§ Vorgelegter Text
◆ ◆ ◆ ◆

Die in Frankreich stattfindende EM 2016 wird auf 24 Teams aufgebläht, ein Achtelfinale kommt hinzu. Der Vorschlag dazu kam von den Iren.

Ob die Franzosen das auch so schön hinkriegen? Finalfeier in Kiew. Bild: dapd

BERLIN taz | Schön, dass jetzt auch die Nordmänner von den Färöer Inseln, die Liechtensteiner, Luxemburger und San-Marinesen ihre Chance bekommen. Zum nächsten EM-Turnier reisen 24 Mannschaften, nicht mehr nur 16. Die Uefa hat 53 Mitgliedsverbände. Das heißt: Fast jeder Zweite qualifiziert sich fürs Endrundenturnier in Frankreich. So größenwahnsinnig ist nicht mal die Fifa! Die hat 209 Mitgliedsverbände, lässt aber zu einer Weltmeisterschaft nur 32 Teams zu.

Das sind natürlich lächerlich wenig. Warum nicht die Uefa zum Vorbild nehmen und eine WM mit 100 Mannschaften ausrichten? Endlich wäre Tonga, der Tschad oder Belize dabei. Wir würden wunderbare Geschichten über Fußballexoten lesen und Fifa-Boss Sepp Blatter hätte die nächste Wahl locker in der Tasche. 100 Nationen würden ihn für den besten aller Präsidenten halten.

Ähnliches wird sich auch Uefa-Chef Michel Platini bei der Verwässerung der EM gedacht haben. Endlich kommen Nationen zu ihrem Recht, die es bisher eher schwer hatten in der Qualifikation. Die aus dem Osten zum Beispiel, Platinis Wahlhelfer und Steigbügelhalter. Sie werden ihm dankbar sein. So wäscht eine Hand die andere. Die großen Fußballnationen haben künftig ein Abo auf die Endrunde. Die EM-Qualifikation verkommt zur Farce.

Über sie legt sich die Spannung eines nordkoreanischen Wahlabends. Interessant ist dann nur die Frage, ob es Island oder Zypern ins erlesene 24er-Feld schafft. Und auch diese Fußballformel gilt bald nicht mehr: dass die Vorrunde einer Europameisterschaft schwerer zu überstehen ist als die einer Weltmeisterschaft.

◆ ◆ ◆ ◆

§ Vorliegendes Material

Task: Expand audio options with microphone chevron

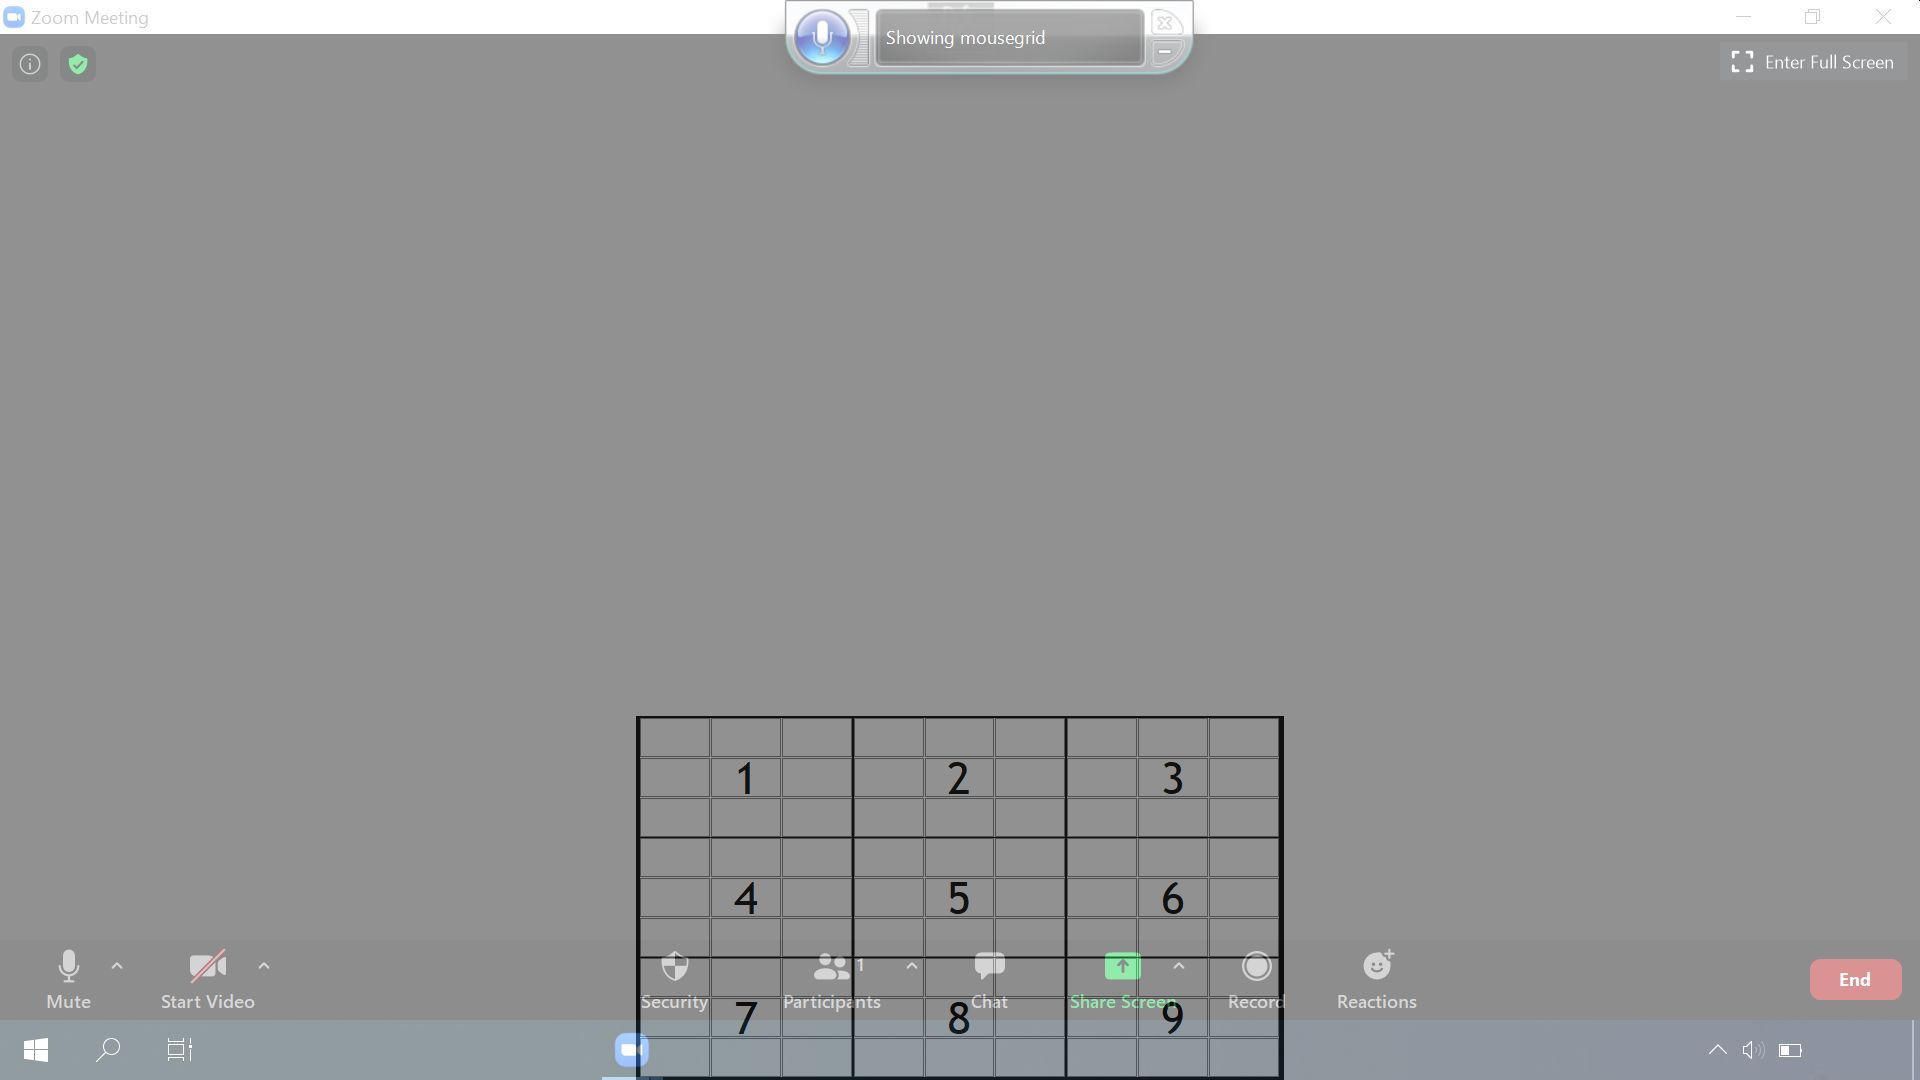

◆ ◆ ◆ ◆

§ Auszuführende Aufgabe
Überarbeiten Sie im Kommentar zur EM-Aufstockung den Abschnitt, der mit den Worten „Ob die Franzosen“ beginnt und mit „32 Teams zu.“ endet, indem Sie ihn erneut wiedergeben und dabei „Mitgliedsverbände“ durch „Nationalverbände“ ersetzen. Die Zeilen sind eigenständiges Material und stehen in keinem Zusammenhang mit dem Text.

§ Gelöste Aufgabe
Ob die Franzosen das auch so schön hinkriegen? Finalfeier in Kiew. Bild: dapd

BERLIN taz | Schön, dass jetzt auch die Nordmänner von den Färöer Inseln, die Liechtensteiner, Luxemburger und San-Marinesen ihre Chance bekommen. Zum nächsten EM-Turnier reisen 24 Mannschaften, nicht mehr nur 16. Die Uefa hat 53 Nationalverbände. Das heißt: Fast jeder Zweite qualifiziert sich fürs Endrundenturnier in Frankreich. So größenwahnsinnig ist nicht mal die Fifa! Die hat 209 Nationalverbände, lässt aber zu einer Weltmeisterschaft nur 32 Teams zu.